Archer King (February 27, 1917, New York City, New York – July 19, 2012, New York City) was an American theatrical agent, producer and actor.

King acted in the Broadway productions Summer Night and Stop Press in 1939. These were followed by service in World War II. After the war, he returned to the theatre and produced a number of Broadway plays, including Two Blind Mice by Sam Spewack and Miracle in the Mountains by Ferenc Molnár. In 1951, he was hired as head of talent at CBS. In 1952, he became an agent with the Louis Shurr Agency.

King started his own agency in 1957. He is credited with discovering James Dean, Jason Robards, Jack Warden, Martin Sheen, Paul Mazursky, Elizabeth Montgomery, Tommy Tune and Ron Howard. He has represented clients such as John Cassavetes, Broderick Crawford, Bette Midler, Dorothy Malone, Alexis Smith and Tommy Tune.
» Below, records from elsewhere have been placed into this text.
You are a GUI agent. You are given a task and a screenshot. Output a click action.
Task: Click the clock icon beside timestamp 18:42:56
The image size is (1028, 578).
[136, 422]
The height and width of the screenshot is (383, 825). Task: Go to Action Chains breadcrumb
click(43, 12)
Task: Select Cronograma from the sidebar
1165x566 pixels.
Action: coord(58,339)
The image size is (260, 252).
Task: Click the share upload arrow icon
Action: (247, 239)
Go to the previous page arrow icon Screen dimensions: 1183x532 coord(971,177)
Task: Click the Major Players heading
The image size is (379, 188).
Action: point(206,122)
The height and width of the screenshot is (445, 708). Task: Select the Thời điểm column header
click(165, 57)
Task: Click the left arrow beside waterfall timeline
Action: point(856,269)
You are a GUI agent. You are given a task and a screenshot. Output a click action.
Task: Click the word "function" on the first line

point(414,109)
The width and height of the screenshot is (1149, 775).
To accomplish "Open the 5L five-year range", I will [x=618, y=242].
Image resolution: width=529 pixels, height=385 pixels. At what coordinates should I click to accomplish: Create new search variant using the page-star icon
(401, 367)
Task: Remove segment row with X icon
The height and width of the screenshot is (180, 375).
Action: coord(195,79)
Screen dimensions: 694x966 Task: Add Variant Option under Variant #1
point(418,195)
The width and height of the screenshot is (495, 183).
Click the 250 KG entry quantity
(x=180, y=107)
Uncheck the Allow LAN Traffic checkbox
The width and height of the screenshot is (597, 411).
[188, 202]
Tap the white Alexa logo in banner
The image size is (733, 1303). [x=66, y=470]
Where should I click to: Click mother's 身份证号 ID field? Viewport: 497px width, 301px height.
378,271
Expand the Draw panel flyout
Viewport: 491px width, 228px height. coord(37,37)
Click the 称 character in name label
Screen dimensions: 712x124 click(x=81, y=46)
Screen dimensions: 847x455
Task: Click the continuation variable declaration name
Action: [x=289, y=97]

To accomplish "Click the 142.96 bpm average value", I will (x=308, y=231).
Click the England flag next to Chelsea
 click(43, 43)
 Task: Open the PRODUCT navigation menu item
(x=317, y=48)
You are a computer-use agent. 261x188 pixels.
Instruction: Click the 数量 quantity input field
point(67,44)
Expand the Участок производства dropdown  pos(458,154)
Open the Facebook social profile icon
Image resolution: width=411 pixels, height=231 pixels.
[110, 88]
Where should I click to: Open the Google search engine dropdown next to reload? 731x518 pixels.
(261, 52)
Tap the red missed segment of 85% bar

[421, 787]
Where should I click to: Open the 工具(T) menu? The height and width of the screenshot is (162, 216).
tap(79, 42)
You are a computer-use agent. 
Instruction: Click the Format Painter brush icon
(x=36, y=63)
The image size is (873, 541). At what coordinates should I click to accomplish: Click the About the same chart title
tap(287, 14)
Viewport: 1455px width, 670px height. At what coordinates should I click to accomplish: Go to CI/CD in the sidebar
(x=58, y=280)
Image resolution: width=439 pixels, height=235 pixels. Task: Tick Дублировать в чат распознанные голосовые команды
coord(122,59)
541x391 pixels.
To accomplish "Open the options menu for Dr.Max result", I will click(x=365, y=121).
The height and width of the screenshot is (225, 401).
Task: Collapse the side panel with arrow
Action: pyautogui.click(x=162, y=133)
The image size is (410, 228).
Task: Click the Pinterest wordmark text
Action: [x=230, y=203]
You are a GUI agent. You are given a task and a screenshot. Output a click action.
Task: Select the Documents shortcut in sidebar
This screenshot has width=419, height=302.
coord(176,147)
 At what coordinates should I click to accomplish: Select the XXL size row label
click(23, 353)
In 1963, Archer King Ltd, under Kanawha Films Ltd., acquired and distributed a number of foreign films, including Roman Polanski's Knife in the Water and Volker Schlondorff's Young Torless. Both films were nominated for Academy Awards.

From 1979 to 1986, while retaining his agents' franchise, he became the head of production of the Theater-to-Television' Division of RKO Pictures. There he acquired and produced Sweeney Todd starring Angela Lansbury, which won an Ace Award for Best Production, The Gin Game, starring Hume Cronyn and Jessica Tandy, I Do! I Do! starring Lee Remick and Hal Linden, and Lena Horne's one-woman show Lena Horne: The Lady and Her Music.